Objective To explore the potential molecular mechanism of androgenetic alopecia (AGA) by using bioinformatics methods.
Methods The gene chip data sets (GSE45512, GSE36169) were downloaded from the gene expression database of the public data platform of the National Center for Biotechnology Information, and the GEO2R online analysis tool was used to analyze them and obtain their respective differential expressed genes (DEGs). GO and KEGG enrichment analysis of differential genes were performed using DAVID online tool. The protein network of DEGs was constructed using STRING database, calculated by Cytohubba plug-in in Cytoscape software, and ranked from high to low according to MCC score. According to the score results, the top three genes were selected as Hub genes and further verified in clinical samples.

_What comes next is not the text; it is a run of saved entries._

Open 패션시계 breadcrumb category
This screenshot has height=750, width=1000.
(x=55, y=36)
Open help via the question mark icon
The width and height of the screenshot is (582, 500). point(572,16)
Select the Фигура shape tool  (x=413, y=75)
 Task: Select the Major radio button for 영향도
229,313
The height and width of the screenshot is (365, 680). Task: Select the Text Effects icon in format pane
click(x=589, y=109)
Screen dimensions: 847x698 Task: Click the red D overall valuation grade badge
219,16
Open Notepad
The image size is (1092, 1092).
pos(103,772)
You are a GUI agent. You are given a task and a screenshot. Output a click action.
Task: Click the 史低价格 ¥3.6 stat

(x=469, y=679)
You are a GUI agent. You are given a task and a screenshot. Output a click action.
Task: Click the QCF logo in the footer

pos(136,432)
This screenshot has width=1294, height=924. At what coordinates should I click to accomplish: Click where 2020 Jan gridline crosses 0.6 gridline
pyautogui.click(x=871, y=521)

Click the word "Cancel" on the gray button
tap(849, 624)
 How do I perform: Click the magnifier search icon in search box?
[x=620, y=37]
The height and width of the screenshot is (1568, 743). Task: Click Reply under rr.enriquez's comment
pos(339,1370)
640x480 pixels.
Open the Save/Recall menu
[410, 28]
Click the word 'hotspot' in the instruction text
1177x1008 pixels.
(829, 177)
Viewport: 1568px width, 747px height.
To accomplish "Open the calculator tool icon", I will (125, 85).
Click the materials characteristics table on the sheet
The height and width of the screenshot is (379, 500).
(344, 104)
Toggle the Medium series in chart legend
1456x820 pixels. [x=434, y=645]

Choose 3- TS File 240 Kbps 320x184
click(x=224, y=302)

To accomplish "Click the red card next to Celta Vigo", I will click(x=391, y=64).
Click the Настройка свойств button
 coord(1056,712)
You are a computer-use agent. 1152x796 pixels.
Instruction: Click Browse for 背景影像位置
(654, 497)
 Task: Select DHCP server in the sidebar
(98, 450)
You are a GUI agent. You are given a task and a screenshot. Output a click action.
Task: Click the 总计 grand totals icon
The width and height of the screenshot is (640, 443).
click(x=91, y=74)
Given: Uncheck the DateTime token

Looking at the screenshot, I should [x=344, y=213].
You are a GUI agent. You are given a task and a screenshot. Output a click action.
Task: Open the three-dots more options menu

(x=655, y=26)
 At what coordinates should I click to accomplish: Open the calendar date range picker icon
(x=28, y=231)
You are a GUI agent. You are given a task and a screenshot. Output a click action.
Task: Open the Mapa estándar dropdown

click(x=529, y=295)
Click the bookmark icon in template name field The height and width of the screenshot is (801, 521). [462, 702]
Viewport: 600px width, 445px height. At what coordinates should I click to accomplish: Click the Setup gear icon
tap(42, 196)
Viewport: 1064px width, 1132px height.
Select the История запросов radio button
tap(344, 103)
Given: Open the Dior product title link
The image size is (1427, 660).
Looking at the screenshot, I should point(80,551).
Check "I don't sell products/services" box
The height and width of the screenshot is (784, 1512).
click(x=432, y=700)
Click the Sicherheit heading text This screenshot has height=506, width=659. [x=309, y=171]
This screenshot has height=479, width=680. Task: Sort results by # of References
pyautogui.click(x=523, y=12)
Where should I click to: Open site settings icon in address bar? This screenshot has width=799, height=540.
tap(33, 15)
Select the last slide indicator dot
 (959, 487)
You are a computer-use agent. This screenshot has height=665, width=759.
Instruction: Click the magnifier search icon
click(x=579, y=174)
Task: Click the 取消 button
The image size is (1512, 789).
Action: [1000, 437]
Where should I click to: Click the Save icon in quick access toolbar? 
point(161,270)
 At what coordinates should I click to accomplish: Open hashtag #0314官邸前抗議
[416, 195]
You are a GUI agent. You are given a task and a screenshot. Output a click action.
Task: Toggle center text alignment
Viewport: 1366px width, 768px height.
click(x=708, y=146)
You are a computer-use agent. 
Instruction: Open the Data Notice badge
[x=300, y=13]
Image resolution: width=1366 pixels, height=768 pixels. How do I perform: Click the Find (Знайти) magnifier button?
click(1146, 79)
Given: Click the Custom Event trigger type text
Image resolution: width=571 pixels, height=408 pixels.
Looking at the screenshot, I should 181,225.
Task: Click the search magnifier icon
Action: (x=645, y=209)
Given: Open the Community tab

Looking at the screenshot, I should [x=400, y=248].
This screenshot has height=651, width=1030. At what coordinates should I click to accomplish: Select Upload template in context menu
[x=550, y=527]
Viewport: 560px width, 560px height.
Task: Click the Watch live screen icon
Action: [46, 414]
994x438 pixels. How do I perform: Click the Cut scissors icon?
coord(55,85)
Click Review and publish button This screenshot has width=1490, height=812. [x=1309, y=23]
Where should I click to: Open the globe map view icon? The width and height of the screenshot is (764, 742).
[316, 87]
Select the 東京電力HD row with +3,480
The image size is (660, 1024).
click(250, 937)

Results The DEGs related to AGA were selected from the two chip data sets and further intersected. A total of 29 DEGs were obtained, of which 13 were up-regulated and 16 were down-regulated. GO enrichment analysis of 29 DEGs indicated that biological processes such as protein processing and amyloid metabolism were related to the pathogenesis of the disease. KEGG enrichment analysis suggested that dilated cardiomyopathy, Alzheimer's disease and other related pathways were associated with it. The protein network was constructed using STRING database. As a result, Cytoscape software was uploaded to screen out three key genes with the highest scores: MYH11, TPM4 and SORBS1 according to MCC scores, which were taken as Hub genes. The subsequent validation of Hub gene in clinical samples suggested that compared with healthy control group, the expression of MYH11 in patients was significantly down-regulated (P < 0.01), while the expression of TPM4 and SORBS1 in patients was significantly up-regulated (P < 0.01).
Conclusions The key genes TPM4, SORBS1 and MYH11 in AGA are screened by bioinformatics method, which brings new ideas for the pathogenesis of AGA and has potential value for exploring new treatment schemes.